* _Extracted records_
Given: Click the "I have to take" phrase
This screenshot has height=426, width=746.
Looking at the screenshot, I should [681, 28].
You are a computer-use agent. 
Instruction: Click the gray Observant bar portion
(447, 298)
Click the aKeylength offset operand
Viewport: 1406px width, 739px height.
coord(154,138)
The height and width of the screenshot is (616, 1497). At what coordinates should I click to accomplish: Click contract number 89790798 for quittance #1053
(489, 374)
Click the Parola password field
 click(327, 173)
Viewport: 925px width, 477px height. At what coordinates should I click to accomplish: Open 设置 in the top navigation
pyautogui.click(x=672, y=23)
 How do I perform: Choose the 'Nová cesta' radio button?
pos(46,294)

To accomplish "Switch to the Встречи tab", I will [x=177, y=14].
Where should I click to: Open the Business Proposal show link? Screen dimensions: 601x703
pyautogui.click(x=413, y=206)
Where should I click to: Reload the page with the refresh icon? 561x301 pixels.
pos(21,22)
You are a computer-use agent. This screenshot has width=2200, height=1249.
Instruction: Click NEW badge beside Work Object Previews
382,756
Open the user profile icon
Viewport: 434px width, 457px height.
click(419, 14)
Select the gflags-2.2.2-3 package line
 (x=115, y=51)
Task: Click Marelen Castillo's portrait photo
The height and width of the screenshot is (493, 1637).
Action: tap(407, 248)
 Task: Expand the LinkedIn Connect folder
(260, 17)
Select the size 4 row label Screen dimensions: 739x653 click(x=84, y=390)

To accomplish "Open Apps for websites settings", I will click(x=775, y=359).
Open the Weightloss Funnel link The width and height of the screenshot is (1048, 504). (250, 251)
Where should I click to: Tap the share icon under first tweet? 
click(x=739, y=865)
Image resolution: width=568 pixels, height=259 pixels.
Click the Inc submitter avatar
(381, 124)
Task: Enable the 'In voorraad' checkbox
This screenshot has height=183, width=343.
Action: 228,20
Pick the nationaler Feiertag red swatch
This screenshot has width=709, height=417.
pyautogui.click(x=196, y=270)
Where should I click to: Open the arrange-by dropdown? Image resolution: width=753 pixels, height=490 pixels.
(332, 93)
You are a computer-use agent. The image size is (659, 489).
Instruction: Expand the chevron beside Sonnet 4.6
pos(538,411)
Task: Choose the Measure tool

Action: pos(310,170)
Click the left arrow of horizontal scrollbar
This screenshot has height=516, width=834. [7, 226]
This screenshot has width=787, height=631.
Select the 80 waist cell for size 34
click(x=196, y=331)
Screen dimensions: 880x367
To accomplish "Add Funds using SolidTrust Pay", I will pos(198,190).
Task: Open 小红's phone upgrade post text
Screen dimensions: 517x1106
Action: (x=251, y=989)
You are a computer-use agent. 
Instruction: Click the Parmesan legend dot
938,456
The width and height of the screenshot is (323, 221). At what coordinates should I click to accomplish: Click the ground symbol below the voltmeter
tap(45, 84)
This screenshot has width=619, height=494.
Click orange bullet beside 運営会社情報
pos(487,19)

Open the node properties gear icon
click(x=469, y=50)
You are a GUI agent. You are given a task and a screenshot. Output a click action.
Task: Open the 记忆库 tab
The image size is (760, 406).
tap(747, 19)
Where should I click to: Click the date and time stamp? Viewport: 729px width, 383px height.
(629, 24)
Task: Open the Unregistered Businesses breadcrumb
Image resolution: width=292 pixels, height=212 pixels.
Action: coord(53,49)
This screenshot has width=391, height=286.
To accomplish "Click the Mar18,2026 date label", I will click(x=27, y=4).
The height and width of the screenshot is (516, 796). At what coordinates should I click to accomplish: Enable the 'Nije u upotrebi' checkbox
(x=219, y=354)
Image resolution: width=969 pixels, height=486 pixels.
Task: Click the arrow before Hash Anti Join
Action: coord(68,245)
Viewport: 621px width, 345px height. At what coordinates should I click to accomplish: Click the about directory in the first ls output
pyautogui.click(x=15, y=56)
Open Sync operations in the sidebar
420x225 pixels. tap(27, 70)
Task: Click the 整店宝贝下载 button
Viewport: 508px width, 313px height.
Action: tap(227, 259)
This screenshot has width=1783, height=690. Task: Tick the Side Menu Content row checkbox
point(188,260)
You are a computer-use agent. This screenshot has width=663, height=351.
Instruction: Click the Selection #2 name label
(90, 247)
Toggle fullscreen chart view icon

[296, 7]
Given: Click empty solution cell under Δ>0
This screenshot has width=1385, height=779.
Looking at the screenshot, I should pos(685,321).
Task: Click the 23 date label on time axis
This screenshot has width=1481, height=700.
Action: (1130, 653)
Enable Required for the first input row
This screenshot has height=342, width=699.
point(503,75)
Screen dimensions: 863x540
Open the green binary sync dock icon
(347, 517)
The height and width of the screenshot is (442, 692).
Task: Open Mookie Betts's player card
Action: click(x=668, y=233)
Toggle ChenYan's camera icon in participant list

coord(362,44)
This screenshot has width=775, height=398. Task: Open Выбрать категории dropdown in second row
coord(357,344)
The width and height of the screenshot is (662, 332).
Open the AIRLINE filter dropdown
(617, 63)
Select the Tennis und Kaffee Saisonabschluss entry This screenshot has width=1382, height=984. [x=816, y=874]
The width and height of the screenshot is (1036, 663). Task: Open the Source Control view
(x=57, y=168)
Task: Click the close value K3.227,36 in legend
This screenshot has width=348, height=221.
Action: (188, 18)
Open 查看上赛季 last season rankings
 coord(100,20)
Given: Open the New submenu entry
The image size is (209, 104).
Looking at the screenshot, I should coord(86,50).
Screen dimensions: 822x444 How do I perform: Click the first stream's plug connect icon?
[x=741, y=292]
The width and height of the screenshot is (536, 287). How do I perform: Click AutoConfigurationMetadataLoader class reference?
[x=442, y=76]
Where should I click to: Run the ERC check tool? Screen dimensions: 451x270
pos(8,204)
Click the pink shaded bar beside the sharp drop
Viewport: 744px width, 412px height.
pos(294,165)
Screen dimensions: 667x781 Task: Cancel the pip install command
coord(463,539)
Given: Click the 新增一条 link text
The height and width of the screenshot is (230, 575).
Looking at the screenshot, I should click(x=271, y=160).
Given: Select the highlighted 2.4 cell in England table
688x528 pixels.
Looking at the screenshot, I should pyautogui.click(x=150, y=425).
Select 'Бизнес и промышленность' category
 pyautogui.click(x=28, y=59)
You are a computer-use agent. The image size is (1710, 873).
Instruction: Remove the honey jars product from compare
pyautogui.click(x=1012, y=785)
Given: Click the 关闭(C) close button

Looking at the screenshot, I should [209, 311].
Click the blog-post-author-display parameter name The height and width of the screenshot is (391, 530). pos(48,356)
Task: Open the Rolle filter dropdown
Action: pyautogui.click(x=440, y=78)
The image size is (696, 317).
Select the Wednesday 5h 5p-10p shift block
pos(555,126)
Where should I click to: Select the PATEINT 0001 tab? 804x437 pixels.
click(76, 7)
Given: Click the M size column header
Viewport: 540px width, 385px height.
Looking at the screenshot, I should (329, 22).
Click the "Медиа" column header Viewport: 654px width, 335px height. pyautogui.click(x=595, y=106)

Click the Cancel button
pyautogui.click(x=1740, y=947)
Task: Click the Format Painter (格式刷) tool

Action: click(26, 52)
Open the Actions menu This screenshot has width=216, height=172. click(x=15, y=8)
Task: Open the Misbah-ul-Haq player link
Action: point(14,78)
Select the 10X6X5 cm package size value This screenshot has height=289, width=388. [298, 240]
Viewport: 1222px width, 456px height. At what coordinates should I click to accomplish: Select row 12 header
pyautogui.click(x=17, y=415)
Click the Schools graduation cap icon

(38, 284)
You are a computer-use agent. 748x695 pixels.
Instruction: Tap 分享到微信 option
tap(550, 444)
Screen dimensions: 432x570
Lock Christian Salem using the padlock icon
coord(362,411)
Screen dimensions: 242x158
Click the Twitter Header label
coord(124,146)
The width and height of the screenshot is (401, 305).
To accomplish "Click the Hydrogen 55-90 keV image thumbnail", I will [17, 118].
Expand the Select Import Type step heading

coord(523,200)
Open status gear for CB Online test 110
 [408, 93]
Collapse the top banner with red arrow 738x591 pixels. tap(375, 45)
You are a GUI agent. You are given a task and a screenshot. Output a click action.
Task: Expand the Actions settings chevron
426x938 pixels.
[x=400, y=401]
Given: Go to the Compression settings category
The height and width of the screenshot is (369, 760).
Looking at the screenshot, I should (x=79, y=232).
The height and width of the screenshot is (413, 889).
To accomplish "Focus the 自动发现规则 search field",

* _Assigned task_
Copy out the lines from the line containing "Collapse the top" to the end of the listing above, without alteration.

* _Exercise response_
Collapse the top banner with red arrow 738x591 pixels. tap(375, 45)
You are a GUI agent. You are given a task and a screenshot. Output a click action.
Task: Expand the Actions settings chevron
426x938 pixels.
[x=400, y=401]
Given: Go to the Compression settings category
The height and width of the screenshot is (369, 760).
Looking at the screenshot, I should (x=79, y=232).
The height and width of the screenshot is (413, 889).
To accomplish "Focus the 自动发现规则 search field",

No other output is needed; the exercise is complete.